Work to do: Rewrite all of the data below, renaming every "Prendre rendez-vous" to "Réserver un rendez-vous" and leaving everything else unchanged.

= = = =

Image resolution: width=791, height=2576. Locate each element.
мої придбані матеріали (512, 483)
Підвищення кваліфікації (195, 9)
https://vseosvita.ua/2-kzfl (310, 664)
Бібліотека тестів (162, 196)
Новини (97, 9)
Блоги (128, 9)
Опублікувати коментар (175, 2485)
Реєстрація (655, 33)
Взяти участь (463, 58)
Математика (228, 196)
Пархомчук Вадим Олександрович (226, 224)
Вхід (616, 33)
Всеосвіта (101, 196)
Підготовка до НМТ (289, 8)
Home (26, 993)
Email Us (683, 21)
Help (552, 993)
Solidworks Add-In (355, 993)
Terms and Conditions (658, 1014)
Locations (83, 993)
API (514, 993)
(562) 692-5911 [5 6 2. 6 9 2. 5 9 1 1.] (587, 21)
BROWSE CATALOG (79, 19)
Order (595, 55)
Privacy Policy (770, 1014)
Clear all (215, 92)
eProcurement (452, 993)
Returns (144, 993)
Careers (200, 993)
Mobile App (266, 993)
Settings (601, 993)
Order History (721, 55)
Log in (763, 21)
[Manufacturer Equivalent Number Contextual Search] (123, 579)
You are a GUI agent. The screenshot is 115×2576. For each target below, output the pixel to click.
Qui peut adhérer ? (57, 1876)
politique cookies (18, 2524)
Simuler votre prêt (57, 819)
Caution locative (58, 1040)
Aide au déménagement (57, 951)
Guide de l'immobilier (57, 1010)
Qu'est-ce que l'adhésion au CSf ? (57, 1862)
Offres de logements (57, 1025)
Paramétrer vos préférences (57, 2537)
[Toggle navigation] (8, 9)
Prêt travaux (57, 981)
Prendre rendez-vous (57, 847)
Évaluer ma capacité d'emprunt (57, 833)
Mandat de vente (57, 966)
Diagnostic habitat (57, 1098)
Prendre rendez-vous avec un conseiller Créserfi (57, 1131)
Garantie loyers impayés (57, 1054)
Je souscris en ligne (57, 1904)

= = = =

Exercise answer:
Image resolution: width=791, height=2576. Locate each element.
мої придбані матеріали (512, 483)
Підвищення кваліфікації (195, 9)
https://vseosvita.ua/2-kzfl (310, 664)
Бібліотека тестів (162, 196)
Новини (97, 9)
Блоги (128, 9)
Опублікувати коментар (175, 2485)
Реєстрація (655, 33)
Взяти участь (463, 58)
Математика (228, 196)
Пархомчук Вадим Олександрович (226, 224)
Вхід (616, 33)
Всеосвіта (101, 196)
Підготовка до НМТ (289, 8)
Home (26, 993)
Email Us (683, 21)
Help (552, 993)
Solidworks Add-In (355, 993)
Terms and Conditions (658, 1014)
Locations (83, 993)
API (514, 993)
(562) 692-5911 [5 6 2. 6 9 2. 5 9 1 1.] (587, 21)
BROWSE CATALOG (79, 19)
Order (595, 55)
Privacy Policy (770, 1014)
Clear all (215, 92)
eProcurement (452, 993)
Returns (144, 993)
Careers (200, 993)
Mobile App (266, 993)
Settings (601, 993)
Order History (721, 55)
Log in (763, 21)
[Manufacturer Equivalent Number Contextual Search] (123, 579)
You are a GUI agent. The screenshot is 115×2576. For each target below, output the pixel to click.
Qui peut adhérer ? (57, 1876)
politique cookies (18, 2524)
Simuler votre prêt (57, 819)
Caution locative (58, 1040)
Aide au déménagement (57, 951)
Guide de l'immobilier (57, 1010)
Qu'est-ce que l'adhésion au CSf ? (57, 1862)
Offres de logements (57, 1025)
Paramétrer vos préférences (57, 2537)
[Toggle navigation] (8, 9)
Prêt travaux (57, 981)
Réserver un rendez-vous (57, 847)
Évaluer ma capacité d'emprunt (57, 833)
Mandat de vente (57, 966)
Diagnostic habitat (57, 1098)
Réserver un rendez-vous avec un conseiller Créserfi (57, 1131)
Garantie loyers impayés (57, 1054)
Je souscris en ligne (57, 1904)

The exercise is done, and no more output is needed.